■ **THE TASK**
Write out each of the entries below word for word, omitting the pictures.
# start of EXTRACTED INFORMATION
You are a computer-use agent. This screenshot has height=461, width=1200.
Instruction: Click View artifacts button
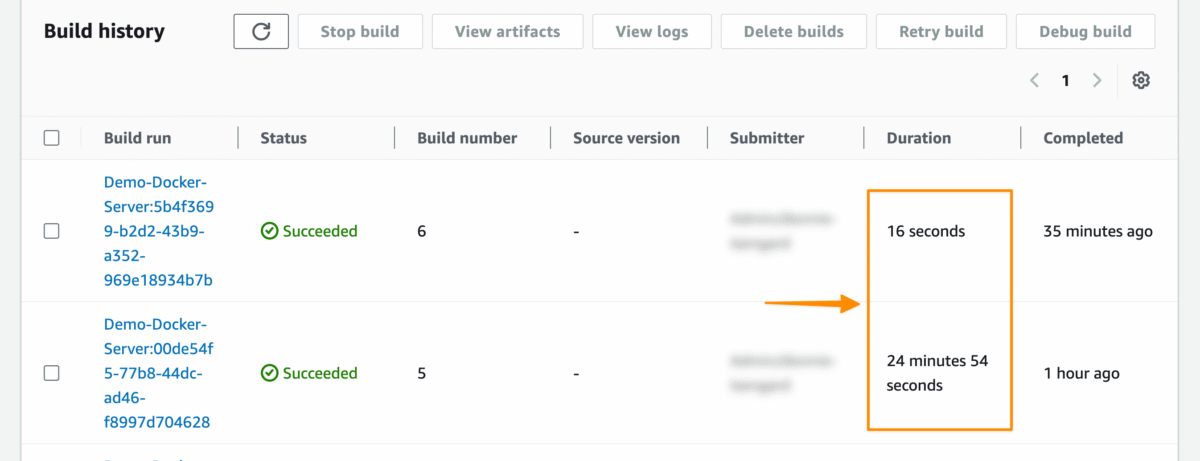pyautogui.click(x=507, y=32)
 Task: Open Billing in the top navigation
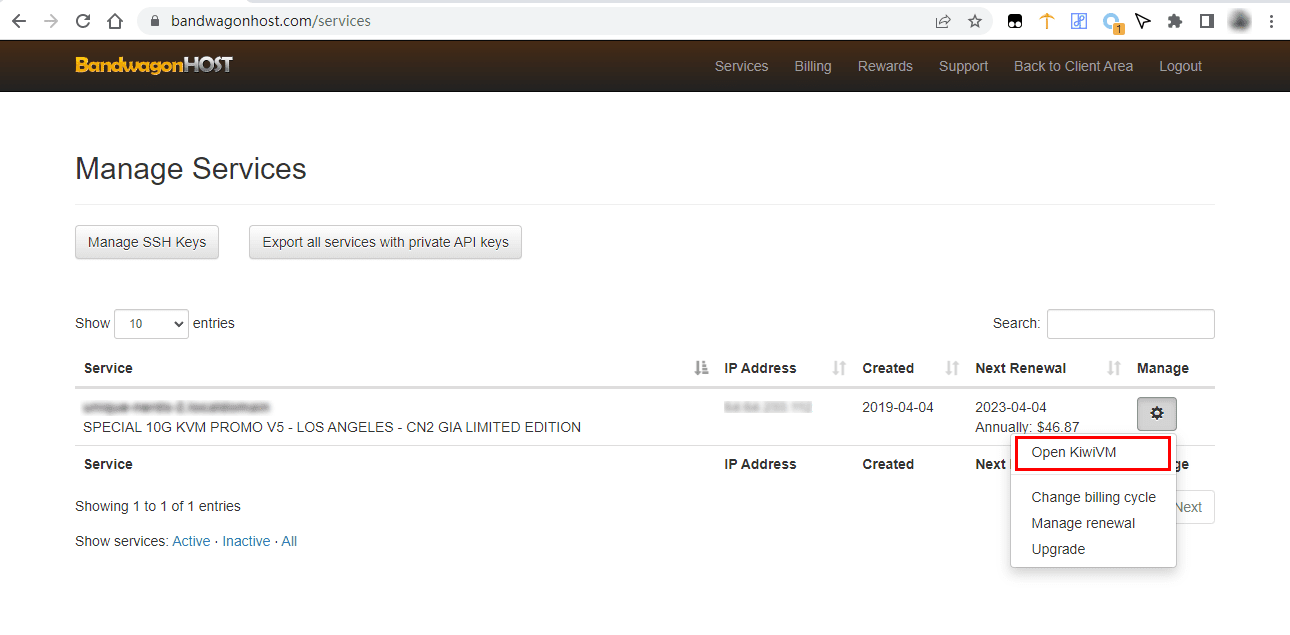coord(812,66)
# end of EXTRACTED INFORMATION
■ **RESULT BELOW**
You are a computer-use agent. This screenshot has height=461, width=1200.
Instruction: Click View artifacts button
pyautogui.click(x=507, y=32)
 Task: Open Billing in the top navigation
coord(812,66)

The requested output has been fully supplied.